London, May 15 : Polar bears have been listed as threatened under the US Endangered Species Act (ESA), rather than endangered.
According to a report in Nature News, Dirk Kempthorne, the secretary of the interior, made the announcement, which stated that the listing would offer almost no new protections for the bears, which are threatened primarily by melting sea ice.
The decision was based primarily on a series of nine reports issued by the US Geological Survey (USGS) last September.
"Our reports, along with the rest of the body of research, suggested clearly that if sea ice continues to decline, the future of the polar bear was indeed threatened," says Steve Amstrup of the USGS in Anchorage, Alaska, who led the effort.

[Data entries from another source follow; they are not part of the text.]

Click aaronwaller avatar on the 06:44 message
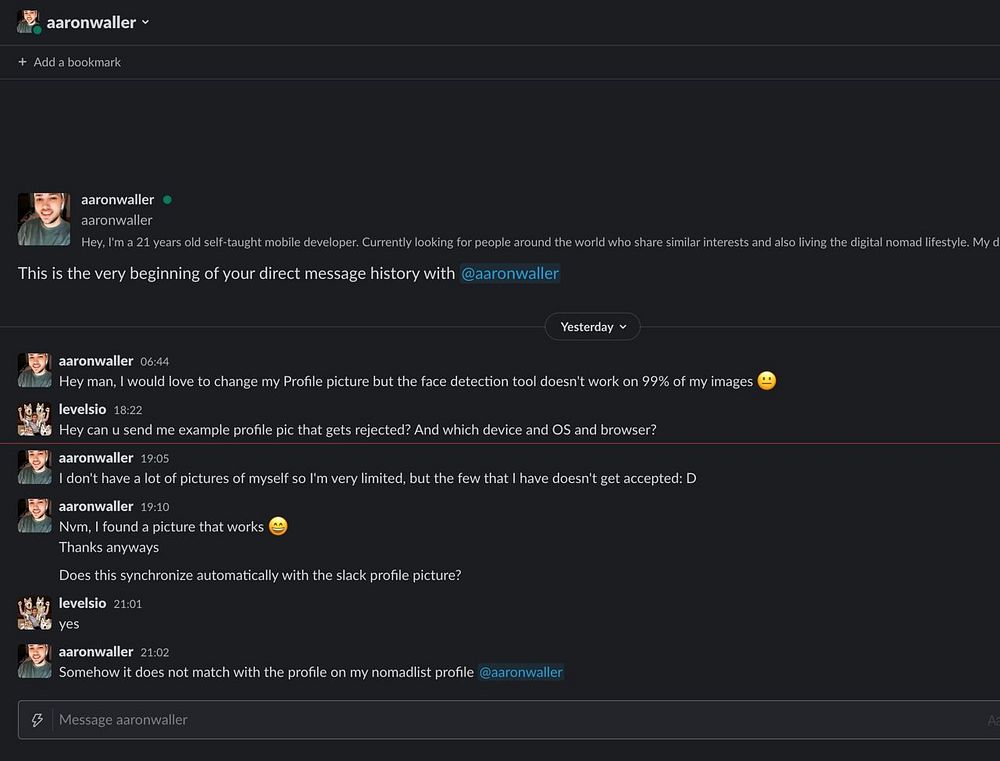 pos(34,370)
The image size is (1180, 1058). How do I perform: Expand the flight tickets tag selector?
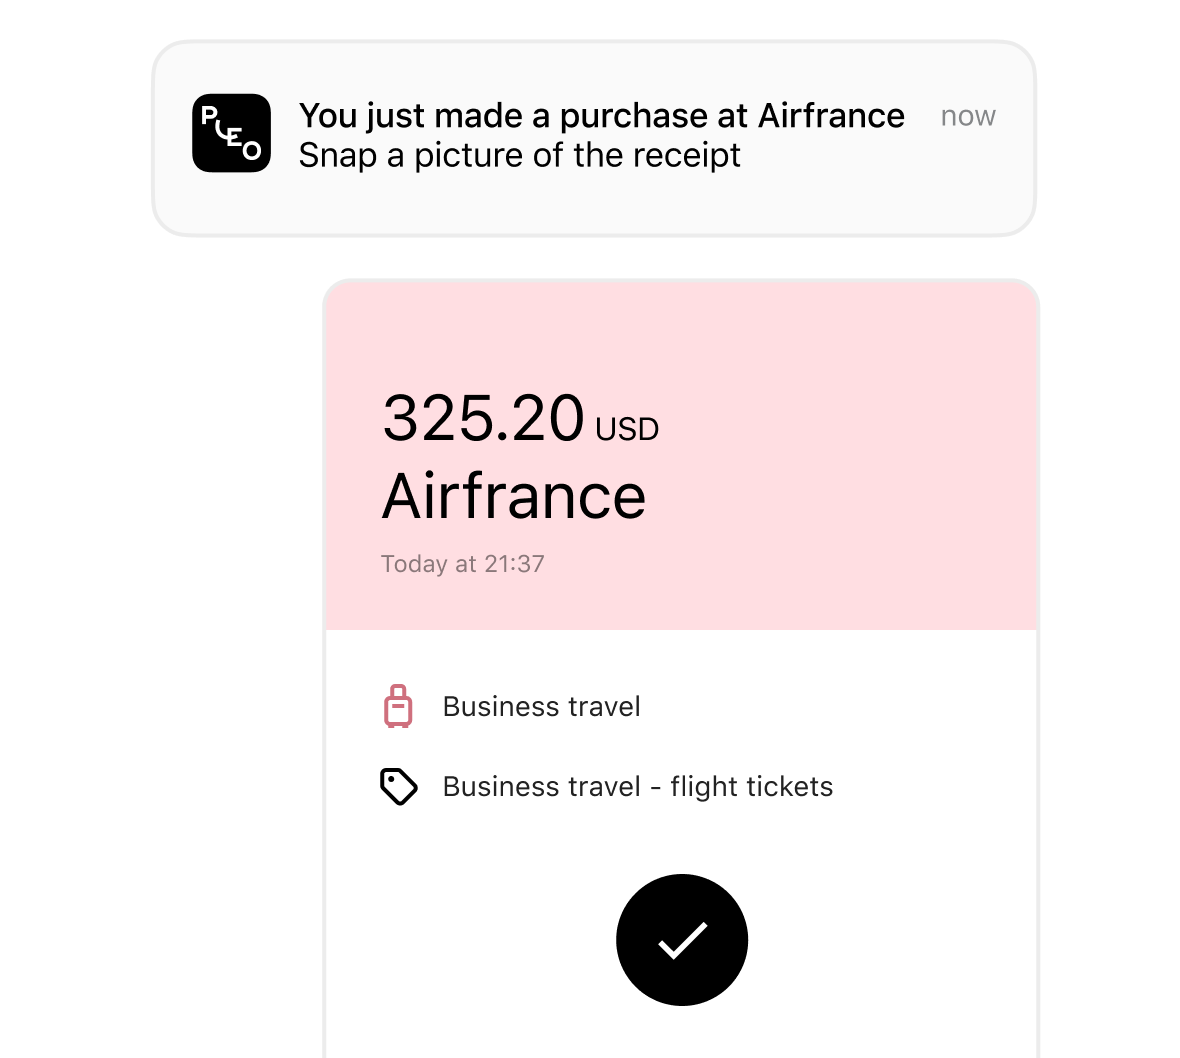[637, 786]
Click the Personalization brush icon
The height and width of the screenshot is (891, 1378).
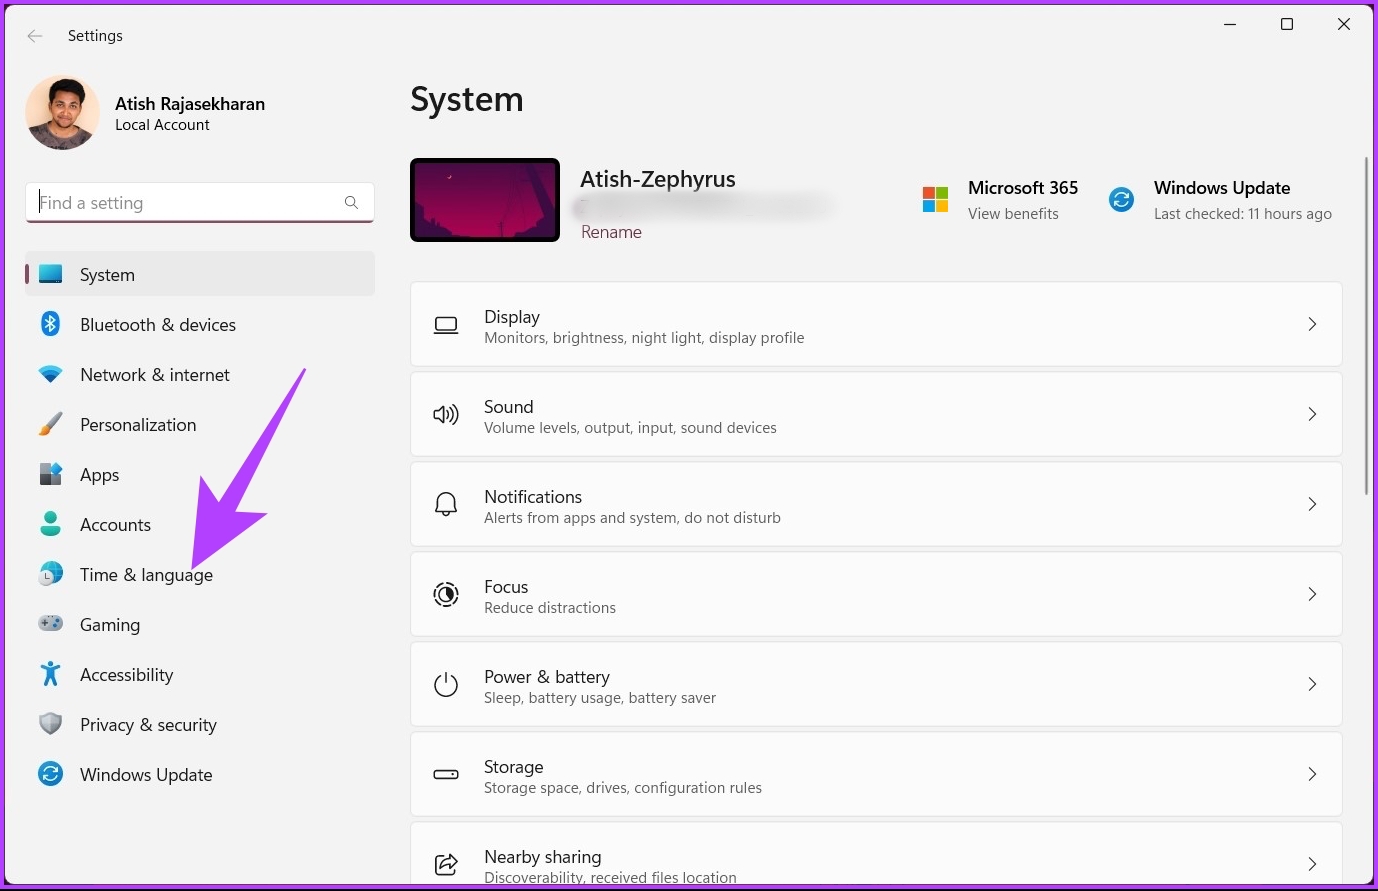(50, 424)
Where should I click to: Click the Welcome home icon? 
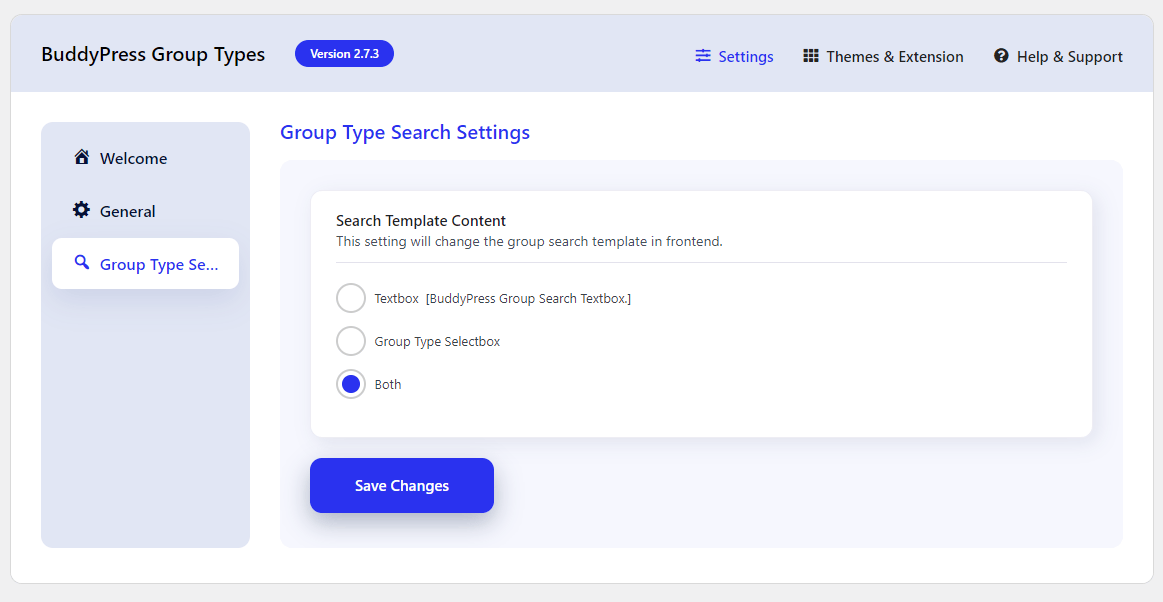[x=82, y=157]
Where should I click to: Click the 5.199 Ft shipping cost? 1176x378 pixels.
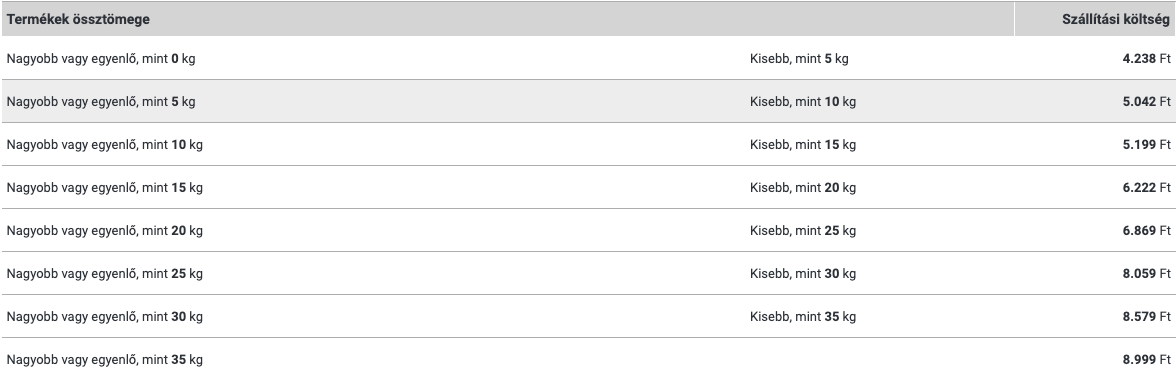tap(1146, 145)
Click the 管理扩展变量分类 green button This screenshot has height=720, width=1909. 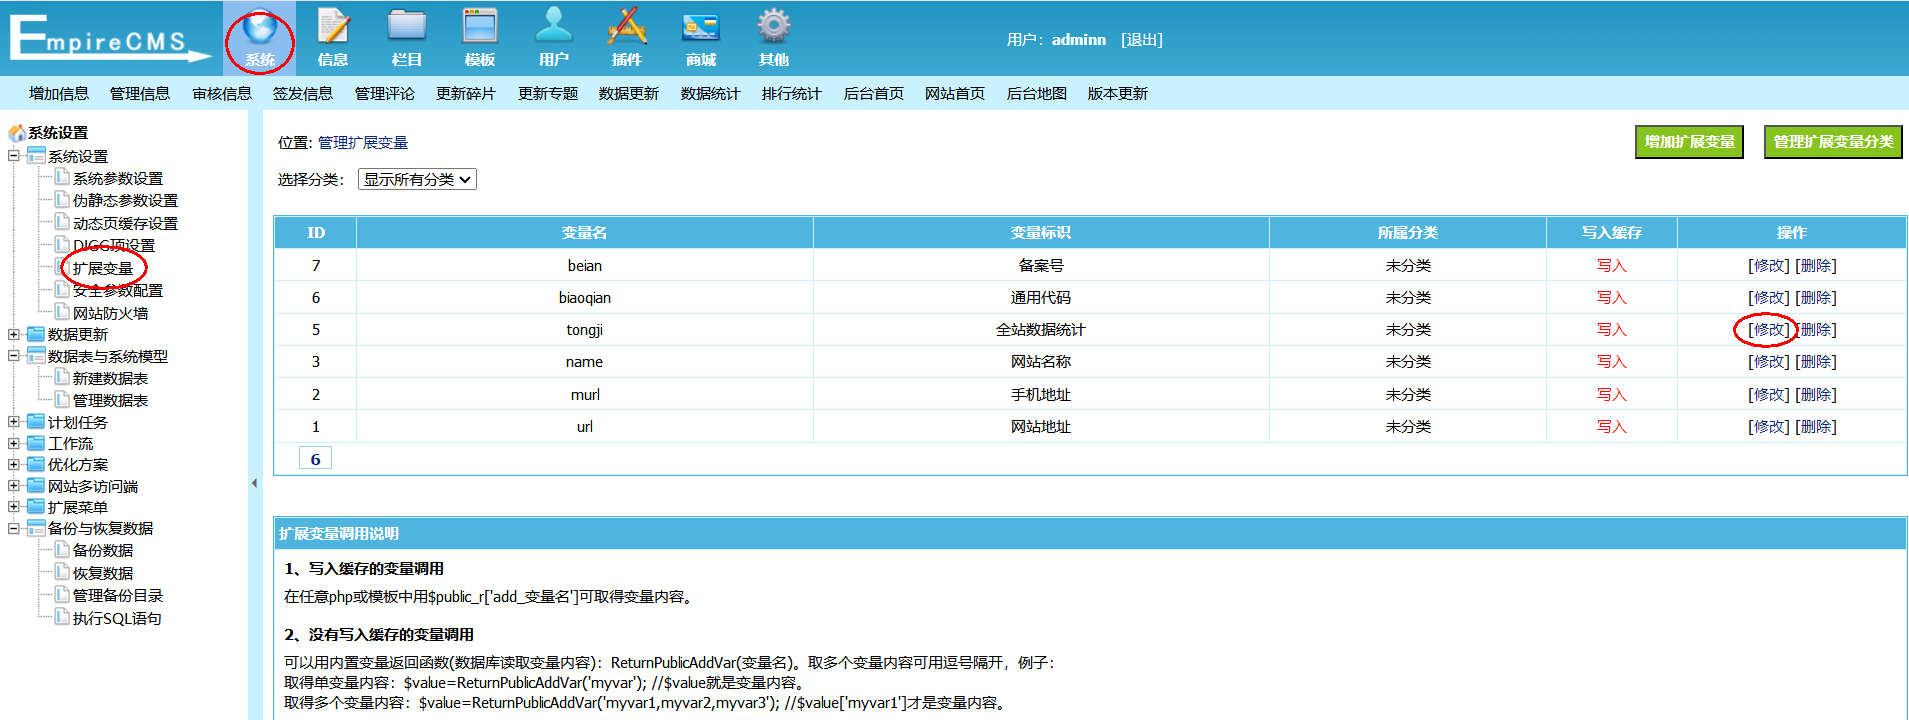tap(1832, 142)
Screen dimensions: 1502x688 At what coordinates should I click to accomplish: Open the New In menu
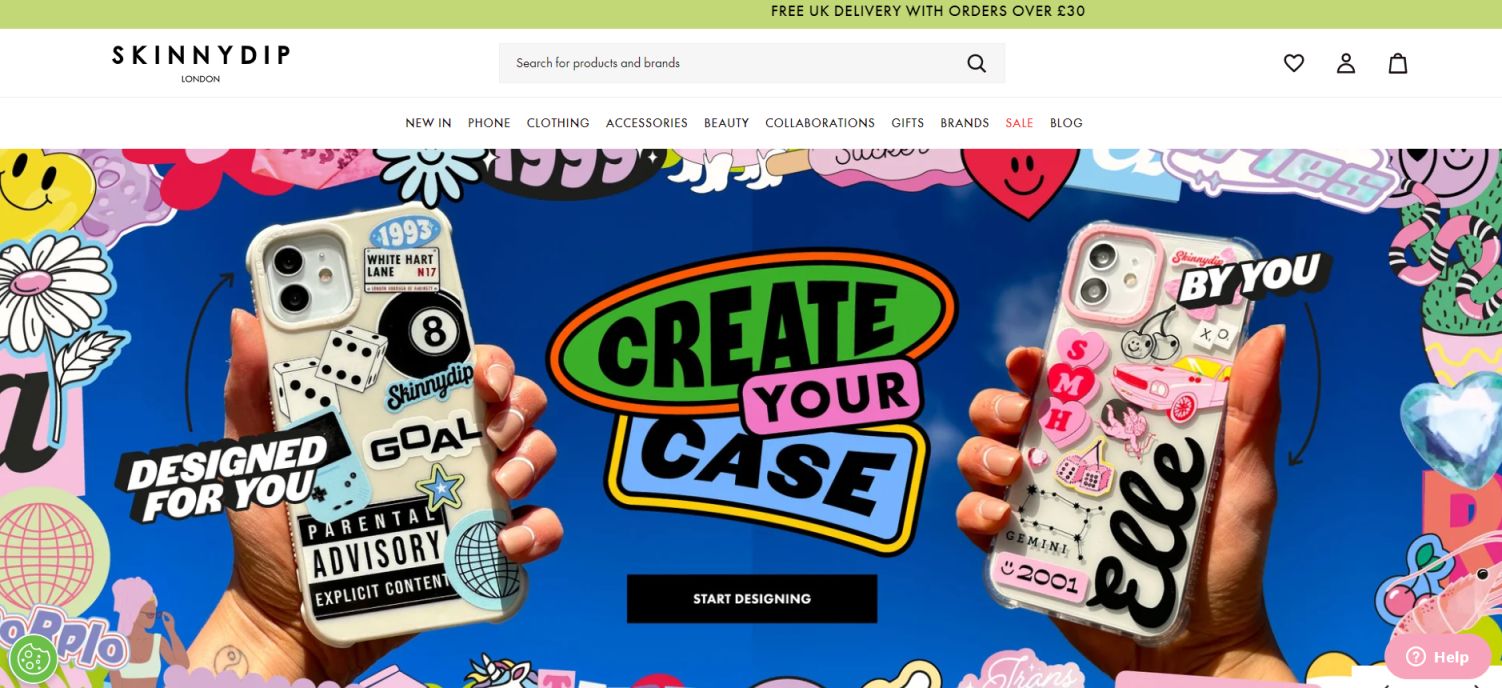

Those reports found that sea ice is vital to polar bear survival and has declined dramatically in recent years. Furthermore, multiple climate models - chosen for their accuracy in describing observed declines in Arctic ice - predict that ice will continue to recede.
Thin ice covering much of the Arctic Ocean is expected to melt entirely this summer, potentially leaving the North Pole free of ice, according to a projection by the National Snow and Ice Data Center.
Although Kempthorne acknowledged that global warming has caused the retreat of Arctic ice, and that human activities had "some impact" on climate change, no link could be made between any individual power plant or effort to drill for gas or oil and the fate of the bear.
"The loss of sea ice, not oil and gas exploration or subsistence activity, is the primary threat to the polar bear," he said.
"It should not open the door to use the ESA to regulate greenhouse gases. It is not the appropriate tool for addressing climate change," he added.
The long-awaited decision comes months after the first legal deadline for making it, in January, and one day before a new deadline imposed by a federal court in response to the environmental groups' suit.